Esiste un punto comune tra il Pastore che discerne e giudica e il pastore che fa riposare su pascoli erbosi e conduce ad acque tranquille? 
– Può sembrare paradossale, ma è l’amore. L’amore che cura nelle prime letture è lo stesso amore che non si impone. Niente, infatti, è più odioso di un amore imposto. L’amore vero libera la libertà. 
E il messaggio per noi è chiaro ed esigente: Non solo noi facciamo le nostre opere, le nostre opere ci fanno e ci rimodellano. Esse sono il giudizio della qualità del nostro essere. 
Parlando del giudizio, Gesù dice altrove: «Il giudizio è questo: che la luce è venuta nel mondo, e gli uomini hanno amato le tenebre più che la luce». 

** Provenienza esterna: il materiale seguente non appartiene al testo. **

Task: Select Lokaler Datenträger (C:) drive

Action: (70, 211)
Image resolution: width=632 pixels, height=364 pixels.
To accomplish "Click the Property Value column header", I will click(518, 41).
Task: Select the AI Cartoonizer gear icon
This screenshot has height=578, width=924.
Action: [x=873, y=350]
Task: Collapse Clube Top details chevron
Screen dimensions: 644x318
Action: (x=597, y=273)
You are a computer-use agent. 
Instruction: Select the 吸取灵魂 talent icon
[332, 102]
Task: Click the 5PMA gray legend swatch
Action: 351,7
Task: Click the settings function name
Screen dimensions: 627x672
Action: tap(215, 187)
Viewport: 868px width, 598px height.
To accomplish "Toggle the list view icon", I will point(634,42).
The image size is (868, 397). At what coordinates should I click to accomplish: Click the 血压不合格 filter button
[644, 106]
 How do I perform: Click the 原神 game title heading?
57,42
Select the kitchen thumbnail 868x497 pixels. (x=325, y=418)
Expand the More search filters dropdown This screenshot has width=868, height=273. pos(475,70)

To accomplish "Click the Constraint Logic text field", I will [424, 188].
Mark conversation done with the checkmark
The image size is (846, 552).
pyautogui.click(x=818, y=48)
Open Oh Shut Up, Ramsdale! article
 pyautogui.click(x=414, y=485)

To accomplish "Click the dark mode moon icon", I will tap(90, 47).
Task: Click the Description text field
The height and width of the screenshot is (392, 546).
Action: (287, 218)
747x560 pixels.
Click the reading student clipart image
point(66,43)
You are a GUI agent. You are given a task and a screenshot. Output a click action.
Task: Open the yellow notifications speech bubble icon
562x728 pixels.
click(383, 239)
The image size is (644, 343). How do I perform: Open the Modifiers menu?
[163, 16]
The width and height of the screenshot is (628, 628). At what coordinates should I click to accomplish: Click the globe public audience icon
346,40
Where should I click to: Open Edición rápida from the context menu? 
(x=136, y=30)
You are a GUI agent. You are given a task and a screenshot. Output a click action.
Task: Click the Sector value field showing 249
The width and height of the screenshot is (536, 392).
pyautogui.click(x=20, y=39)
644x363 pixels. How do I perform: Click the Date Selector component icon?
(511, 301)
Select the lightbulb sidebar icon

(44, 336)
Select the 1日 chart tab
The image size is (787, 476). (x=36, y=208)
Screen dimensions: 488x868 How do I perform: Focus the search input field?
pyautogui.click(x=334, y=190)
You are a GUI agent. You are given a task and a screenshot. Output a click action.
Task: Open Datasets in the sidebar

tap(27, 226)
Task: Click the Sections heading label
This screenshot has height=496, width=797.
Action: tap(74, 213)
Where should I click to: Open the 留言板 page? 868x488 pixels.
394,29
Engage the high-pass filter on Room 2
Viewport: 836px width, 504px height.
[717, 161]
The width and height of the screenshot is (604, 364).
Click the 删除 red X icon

Facciamo buon uso di questa vita per modellare il nostro essere perché non tollereremo di entrare nella vita di Dio se non siamo stati trasfigurati in questa vita dall’amore. È così che si esprime la regalità di Cristo nella nostra vita qui ed ora. 
Chiediamo  al Pastore di condurci e guidarci per abitare nella casa del Signore già da questa vita.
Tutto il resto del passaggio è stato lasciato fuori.